Keith Roberts wrote:
On Sat, 16 Jul 2011, Ljubomir Ljubojevic wrote:
*snip*
I wrote about "physical presence *outside* of your network", like if you are on a large WISP that uses bridged network (bad design) and your Wireless client is bridged, and you have single NIC firewall in place, entire WISP's network will be able to sniff your traffic and hack into unprotected workstations/desktops. And there are those scenarios, much more then you can think.
Which is why one poster mentioned that you need to be familiar with IPtables and Networking before trying to make your machine(s) network(s) secure?

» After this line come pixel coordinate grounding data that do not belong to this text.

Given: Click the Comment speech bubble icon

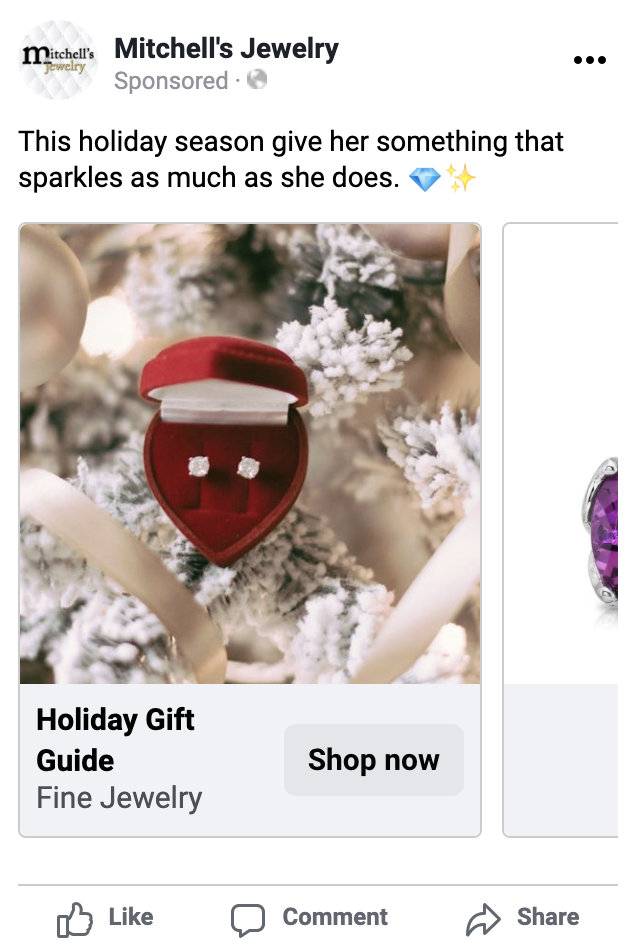Looking at the screenshot, I should click(x=248, y=919).
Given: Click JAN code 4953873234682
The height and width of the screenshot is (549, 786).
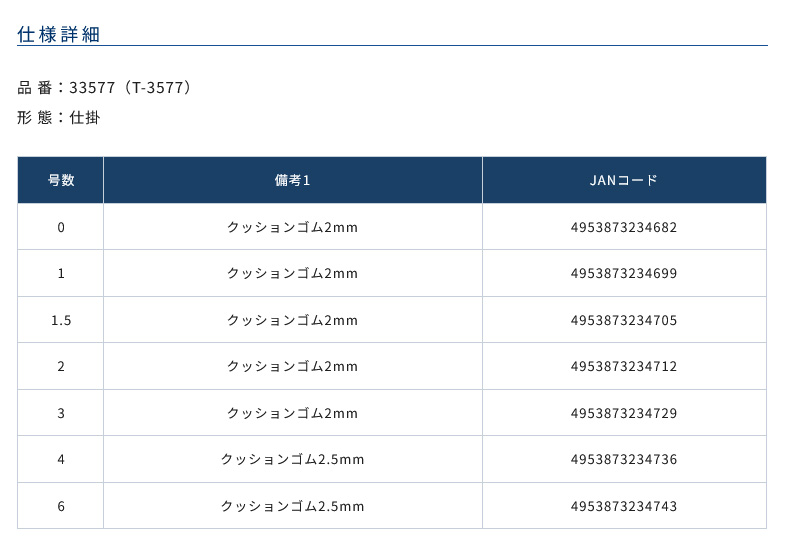Looking at the screenshot, I should [624, 227].
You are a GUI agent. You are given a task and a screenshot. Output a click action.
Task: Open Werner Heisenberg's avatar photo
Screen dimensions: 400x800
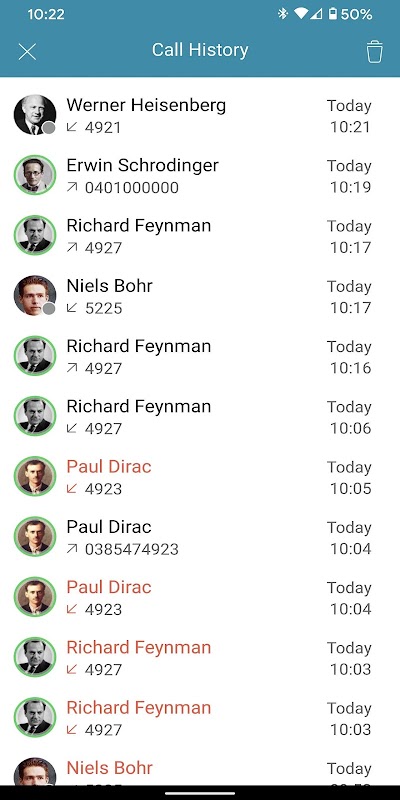tap(35, 115)
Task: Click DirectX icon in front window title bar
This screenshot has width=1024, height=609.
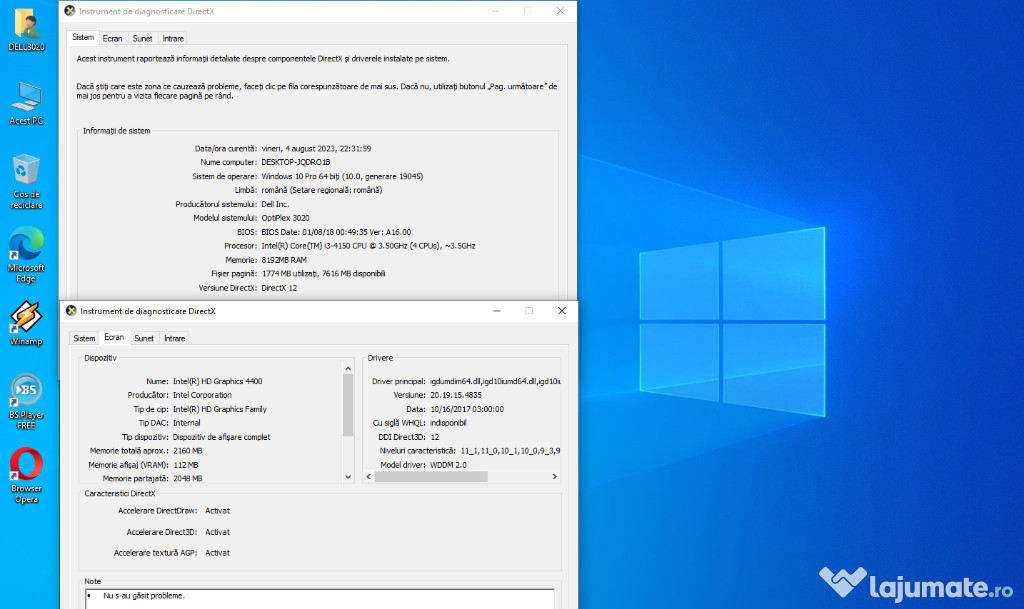Action: tap(71, 311)
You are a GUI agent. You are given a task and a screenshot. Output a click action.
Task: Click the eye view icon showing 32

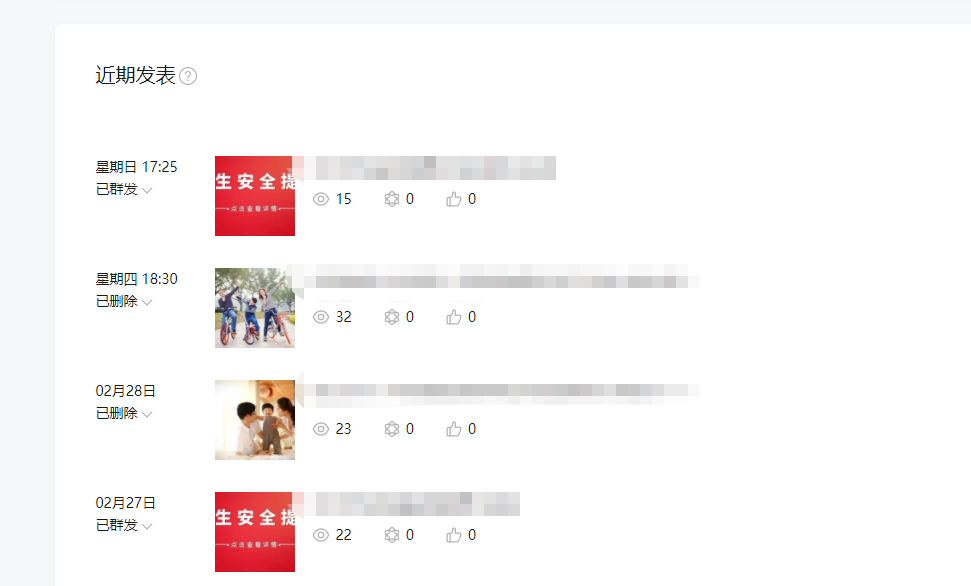tap(321, 317)
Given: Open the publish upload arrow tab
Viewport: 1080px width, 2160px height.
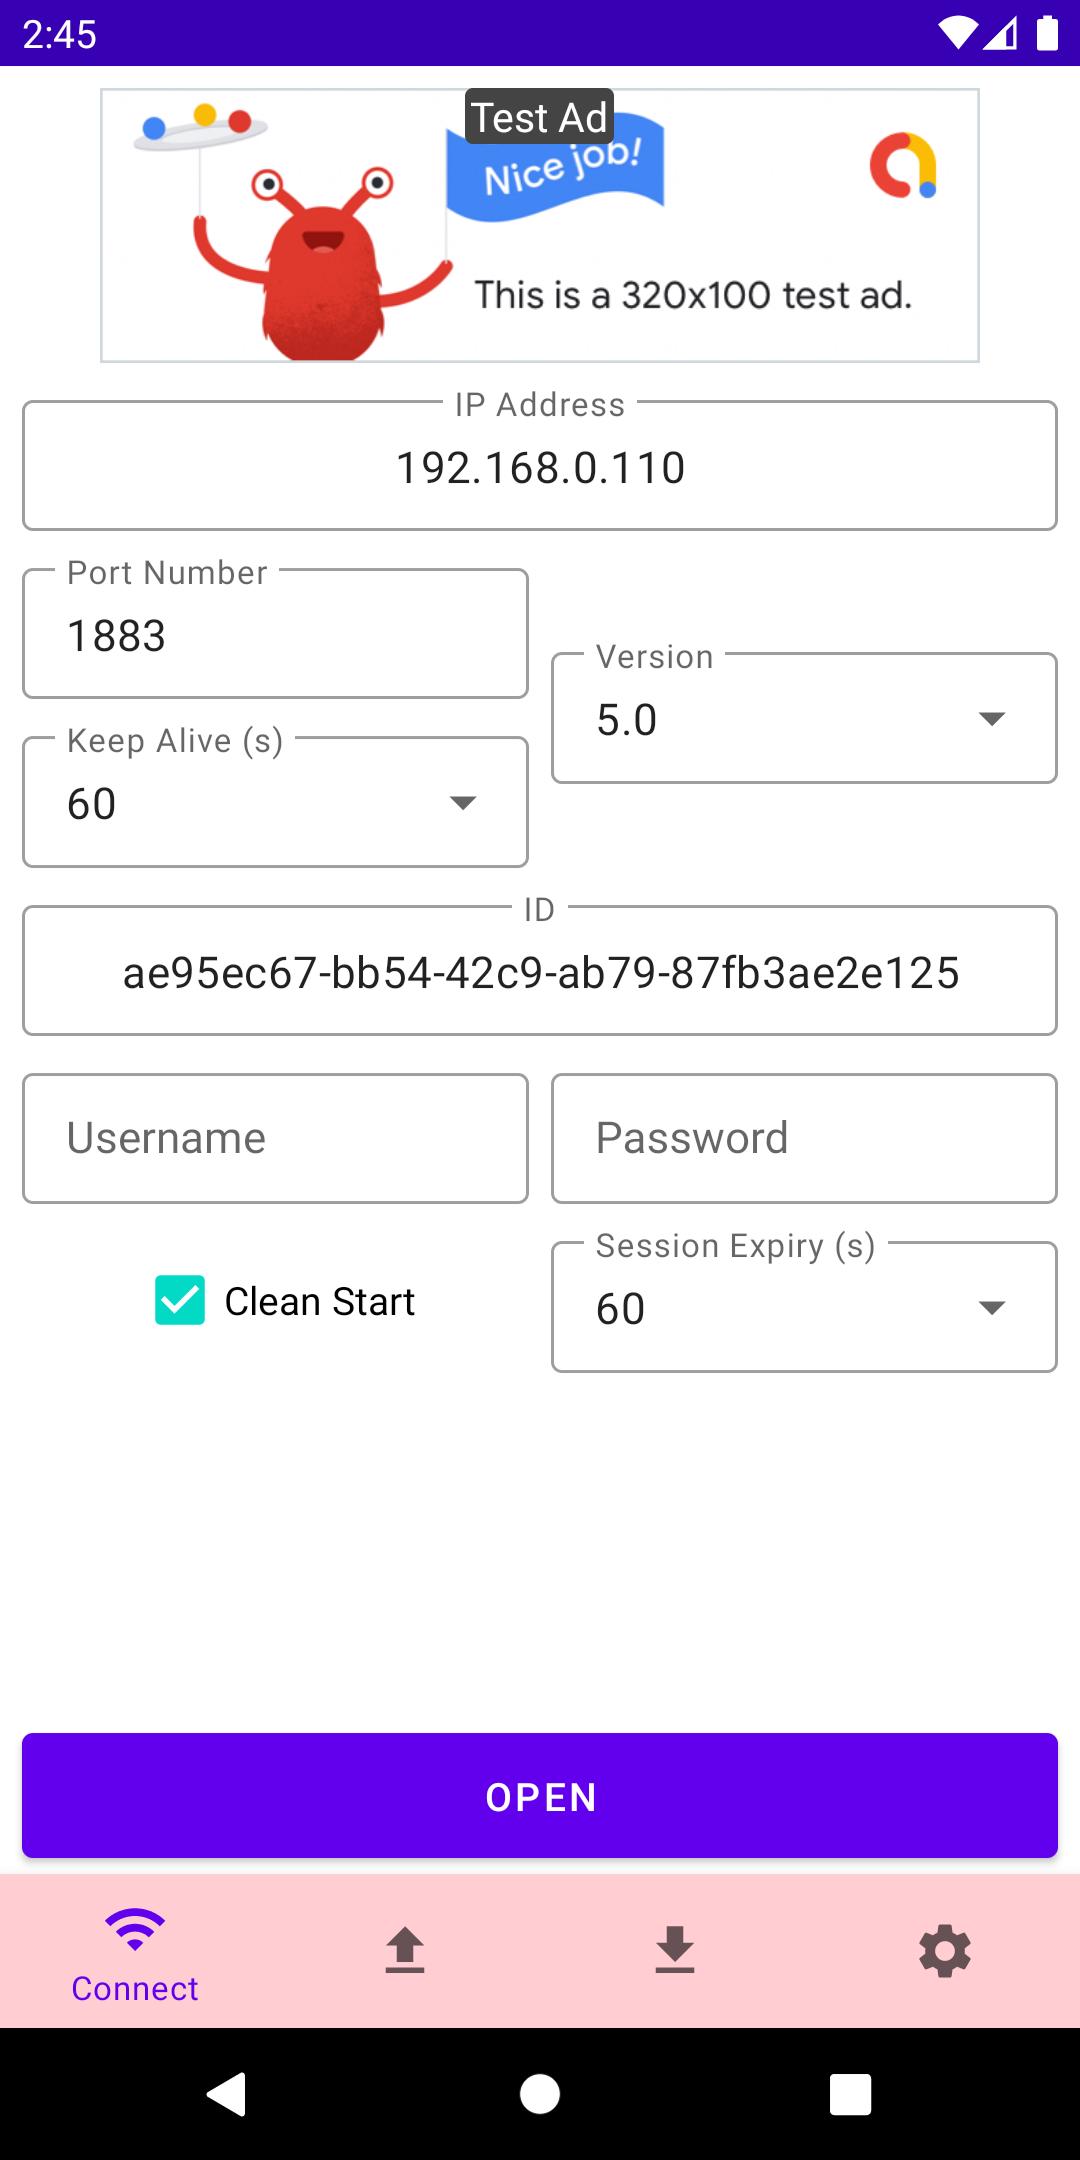Looking at the screenshot, I should (x=405, y=1950).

I read some time ago something about tunneling different protocols through firewalls? which sounded quite scary.
All firewalls (on Linux at least) are by default closed, and you need knowledge to punch through the wholes for your public services.
Its something like this:
Deny all (other) connections
then you add few rules and it looks like this:
Allow service listening on port X Allow service listening on port Y Allow service listening on port Z Allow service coming from IP A (and port W) Allow service coming to IP B (and port U) Deny all (other) connections
Packets are sent through the chain (of the rules like above) and when they hit some rule, desired action is performed and that packet (mostly) stops going down the chain, so it does not hit bottom rule. If packet does not mach any "allow" rule, then it will hit (one of) deny rule and that connection will be terminated.
If you want easy to understand Firewall/router PC based on RHEL/CentOS try ClearOS, and if you want it *on* the CentOS I suggest to check shorewall.
www.shorewall.net is also excellent site to learn about firewalls and routers in general with lot's of examples.
Thanks for that Ljubomir.
I have studies the IPtables docs, and actually have my own rules setup and running in place of the default IP4 & IP6 Centos Rules. I did this mainly for logging purposes - all packet movements were logged to a file for later analysis.
I have turned off most firewall logging now, and I use Wireshark to watch packet movements in real time if I suspect there is a network problem. It's interesting to watch how packets move into and out of the eth0 interface.